Only the pictures are dropped. Restate each line below word for word.

= = = = =

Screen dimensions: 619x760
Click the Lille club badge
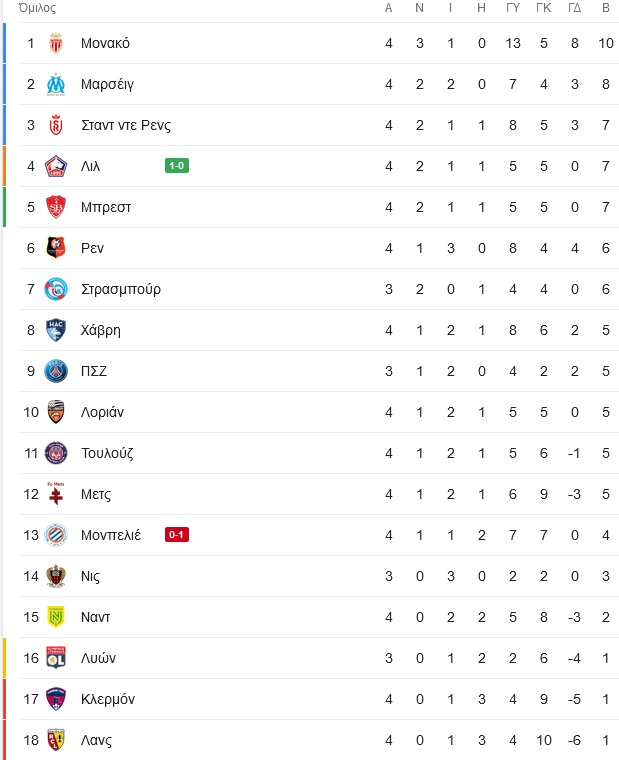56,166
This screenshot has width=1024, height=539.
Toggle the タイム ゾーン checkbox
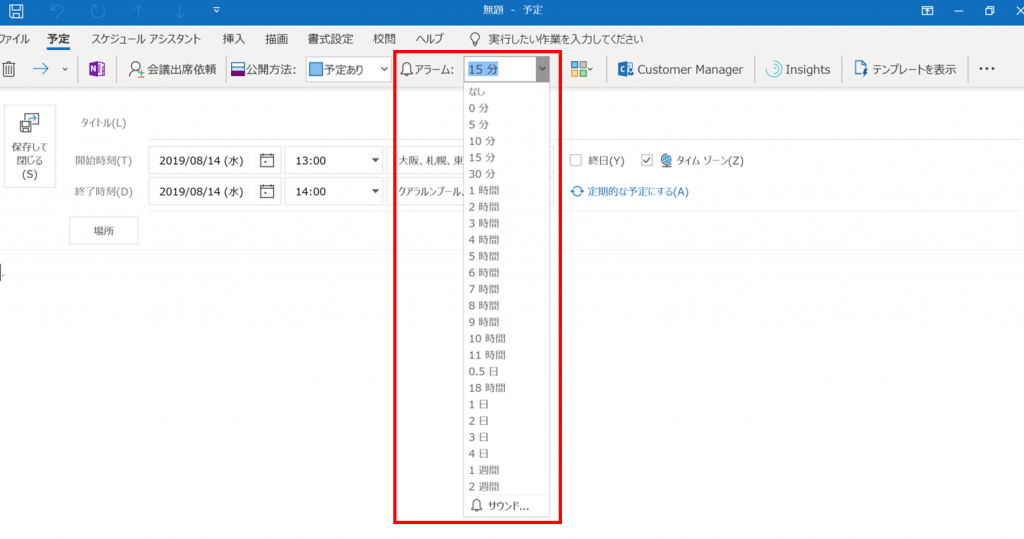[647, 161]
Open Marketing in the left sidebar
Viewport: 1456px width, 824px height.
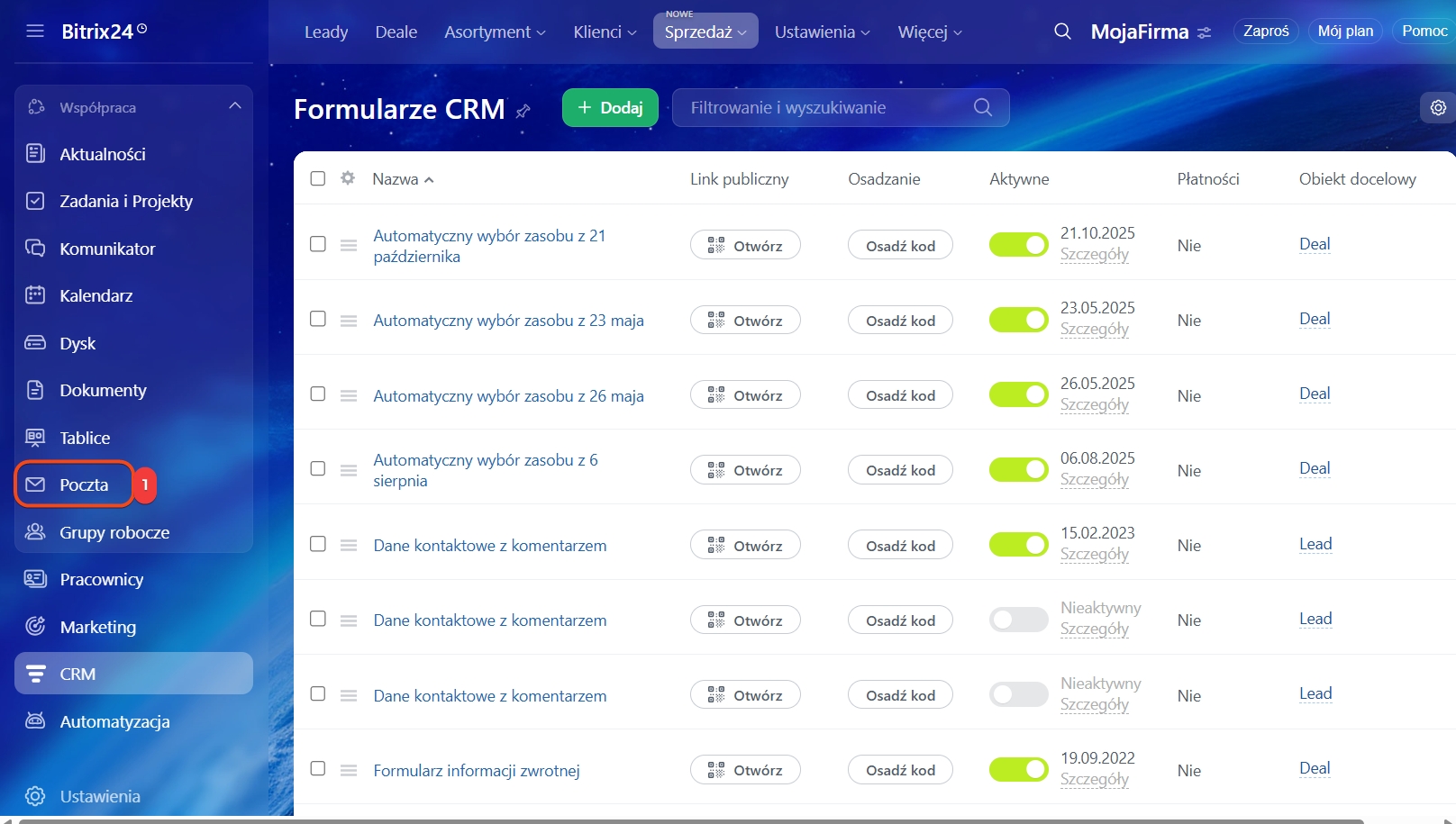(97, 627)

= = = = =

:: Exercise answer ::
Screen dimensions: 619x760
Click the Lille club badge
56,166
This screenshot has width=1024, height=539.
Toggle the タイム ゾーン checkbox
[647, 161]
Open Marketing in the left sidebar
Viewport: 1456px width, 824px height.
(97, 627)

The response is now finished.